Squatting in Haiti is the occupation of unused land or abandoned buildings without the permission of the owner. Following the Haitian Revolution (1791–1804), squatters acquired smallholdings across the country. As the capital Port-au-Prince grew, so did the informal settlements ringing it. In the Bel Air district, there is some squatting whilst most people pay rent, building their own homes. In 2004, President Jean-Bertrand Aristide was deposed in a coup and poor areas such as Bel Air and Cité Soleil erupted in violence. Peacekeepers from the United Nations Stabilisation Mission in Haiti later evicted ex-combatants squatting in the house of Aristide.

Cité Soleil was founded in 1958 to house workers, then grew rapidly to 80,000 people in the 1980s and 400,000 people in the 1990s. It became the largest slum in Haiti, housing people displaced from other areas. There is little infrastructure and the area frequently becomes flooded. The World Health Organization said in 2000 that 51 per cent of rural homes in the country had clean drinking water and 21 per cent had sanitation. Squatters can acquire title by adverse possession after twenty years of open occupation.

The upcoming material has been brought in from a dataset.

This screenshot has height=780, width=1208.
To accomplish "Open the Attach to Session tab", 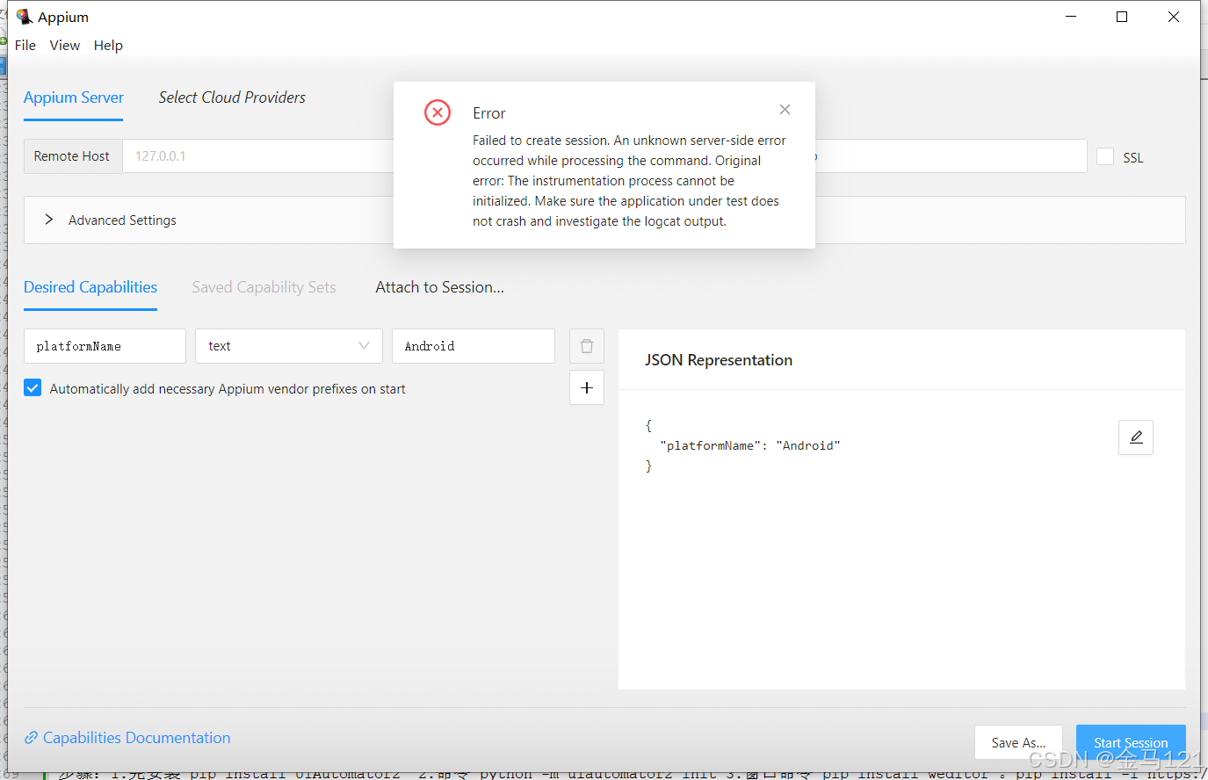I will pyautogui.click(x=439, y=286).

Following the 2010 Haiti earthquake, 1.5 million people were displaced and efforts to help them were hampered by the devastation of the land registry. Under 5 per cent of the nation's land had been officially assessed, making it difficult to settle claims for title. The Organization of American States had already pledged $70 million to set up a digital land registry. In some cases, cooperative groups helped squatters to buy the buildings they occupied. One year later, 100,000 squatters had left the aid camps and were occupying land next to an official camp called Corail.